Task details.
Across all the entries, how many lines hold "magnifier"? Answer with that number and nothing else.

Exercise materials below:

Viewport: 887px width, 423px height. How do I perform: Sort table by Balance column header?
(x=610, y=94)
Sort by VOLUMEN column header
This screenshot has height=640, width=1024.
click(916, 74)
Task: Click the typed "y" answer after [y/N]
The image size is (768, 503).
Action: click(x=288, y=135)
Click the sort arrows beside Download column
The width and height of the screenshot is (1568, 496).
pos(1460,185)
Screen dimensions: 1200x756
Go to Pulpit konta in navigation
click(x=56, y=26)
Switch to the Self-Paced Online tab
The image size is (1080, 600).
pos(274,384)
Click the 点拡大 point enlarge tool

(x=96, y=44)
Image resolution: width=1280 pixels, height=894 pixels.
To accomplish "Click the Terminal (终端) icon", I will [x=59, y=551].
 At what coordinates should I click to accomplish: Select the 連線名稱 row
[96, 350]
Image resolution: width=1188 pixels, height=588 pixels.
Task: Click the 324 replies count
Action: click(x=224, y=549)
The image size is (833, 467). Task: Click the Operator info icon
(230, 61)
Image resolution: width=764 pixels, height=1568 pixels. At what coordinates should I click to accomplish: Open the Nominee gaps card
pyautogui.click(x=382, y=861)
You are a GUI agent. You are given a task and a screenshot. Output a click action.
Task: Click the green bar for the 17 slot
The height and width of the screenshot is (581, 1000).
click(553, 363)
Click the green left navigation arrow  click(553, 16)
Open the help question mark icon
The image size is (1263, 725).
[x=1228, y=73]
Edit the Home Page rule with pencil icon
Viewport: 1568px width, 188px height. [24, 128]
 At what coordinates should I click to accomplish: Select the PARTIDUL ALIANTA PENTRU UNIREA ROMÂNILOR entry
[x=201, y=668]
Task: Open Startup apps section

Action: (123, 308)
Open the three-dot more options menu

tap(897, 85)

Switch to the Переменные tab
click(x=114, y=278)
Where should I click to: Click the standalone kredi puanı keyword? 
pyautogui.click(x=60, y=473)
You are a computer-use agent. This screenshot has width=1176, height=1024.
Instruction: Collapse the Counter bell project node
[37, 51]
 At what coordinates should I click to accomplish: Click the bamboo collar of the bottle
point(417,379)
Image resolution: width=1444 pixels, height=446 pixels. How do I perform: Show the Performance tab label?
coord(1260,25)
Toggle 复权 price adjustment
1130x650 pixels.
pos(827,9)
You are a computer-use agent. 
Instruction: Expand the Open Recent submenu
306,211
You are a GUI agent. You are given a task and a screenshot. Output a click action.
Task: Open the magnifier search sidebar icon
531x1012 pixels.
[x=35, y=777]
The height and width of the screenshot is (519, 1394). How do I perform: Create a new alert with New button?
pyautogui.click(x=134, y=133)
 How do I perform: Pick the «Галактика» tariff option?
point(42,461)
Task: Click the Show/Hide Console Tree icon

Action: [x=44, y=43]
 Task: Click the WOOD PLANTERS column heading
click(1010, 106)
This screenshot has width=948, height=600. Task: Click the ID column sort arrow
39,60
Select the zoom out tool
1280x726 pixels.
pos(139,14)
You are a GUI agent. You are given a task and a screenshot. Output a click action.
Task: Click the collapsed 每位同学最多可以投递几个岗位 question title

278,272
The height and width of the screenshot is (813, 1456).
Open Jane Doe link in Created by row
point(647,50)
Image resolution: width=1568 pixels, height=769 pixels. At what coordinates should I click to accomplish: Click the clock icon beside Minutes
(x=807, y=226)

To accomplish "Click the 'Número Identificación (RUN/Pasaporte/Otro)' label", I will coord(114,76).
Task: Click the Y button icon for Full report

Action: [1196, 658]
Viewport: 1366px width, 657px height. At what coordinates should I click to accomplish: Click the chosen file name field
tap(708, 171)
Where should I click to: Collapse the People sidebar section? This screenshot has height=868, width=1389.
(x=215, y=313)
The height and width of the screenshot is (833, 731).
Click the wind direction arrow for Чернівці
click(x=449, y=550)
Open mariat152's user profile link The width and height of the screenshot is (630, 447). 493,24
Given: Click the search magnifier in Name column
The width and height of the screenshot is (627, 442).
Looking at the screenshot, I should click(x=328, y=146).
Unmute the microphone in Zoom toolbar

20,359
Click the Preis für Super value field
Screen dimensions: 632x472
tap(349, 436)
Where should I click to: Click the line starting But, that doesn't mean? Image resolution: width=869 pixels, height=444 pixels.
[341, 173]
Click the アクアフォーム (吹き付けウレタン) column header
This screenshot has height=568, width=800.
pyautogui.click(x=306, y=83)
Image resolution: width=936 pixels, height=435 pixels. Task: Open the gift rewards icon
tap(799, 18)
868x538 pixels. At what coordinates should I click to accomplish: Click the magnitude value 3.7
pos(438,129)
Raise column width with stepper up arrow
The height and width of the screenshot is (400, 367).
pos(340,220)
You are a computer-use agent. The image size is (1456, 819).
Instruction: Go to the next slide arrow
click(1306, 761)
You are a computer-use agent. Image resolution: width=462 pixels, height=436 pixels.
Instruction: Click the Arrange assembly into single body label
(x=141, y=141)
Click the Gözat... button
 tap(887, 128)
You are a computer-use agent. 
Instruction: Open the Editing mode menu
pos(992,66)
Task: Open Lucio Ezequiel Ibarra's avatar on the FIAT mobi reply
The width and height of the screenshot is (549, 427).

End of Exercise materials.

Result for this exercise.
2